Sunday, April 17, 2011

Social Security Resumes Sending No-Match Letters

In an April 2011 transmittal the Social Security Administration has announced that after a four year hiatus that it has resumed sending no-match letters to employers. SSA did not send the letters for tax years 2006 through 2009 and has discontinued the EDCOR letters which contained multiple employee data. SSA has resumed sending employer DÉCOR letters for individual employees in April 2011, for tax year 2010, and has discontinued the EDCOR letters which contained multiple employee data.

Employers send the SSA earnings reports (W-2 Forms) with the employee's name and Social Security number (SSN). Prior to 2007, if the W-2 information that the employer submitted did not match SSA records, the SSA sent employer correction request educational correspondence (EDCOR) also referred to as a “code v” or “no-match” letter, which informed the employer of the discrepancy. In the alternative, if the address if the name and/or social security number listed on the employer’s submitted W-2s did not match the information in the SSA database SSA could send an employee version of the employer decentralized correspondence (DECOR) letter to employees at their home address .

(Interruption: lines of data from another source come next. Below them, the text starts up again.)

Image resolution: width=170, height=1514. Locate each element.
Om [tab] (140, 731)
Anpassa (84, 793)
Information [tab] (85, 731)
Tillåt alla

SSA reminds employers that there are many possible reasons why the information they reported did not match SSA records. For example, the discrepancy could be due to a transcription or typographical error, an incomplete or blank name or SSN, or a name change. Employers are requested to check if the information provided to SSA matches employer records. A no-match between an employee's name and SSN in the employer and SSA’s records does not mean that the employee lacks work authorization, nor does it make any statement regarding a worker's immigration status. The entire SSA April Transmittal is found on our Publications page. A sample DÉCOR letter is also found on our Website.

The no-match letters are one of the employer records that ICE agents and forensic auditors request and/or subpoena during the I-9 administrative inspections. While no-match letters are not currently considered direct evidence of the constructive knowledge for knowingly continuing to employ civil and criminal charges, they are treated as investigative indicia that the employer has been notified that reported information does not match SSA records.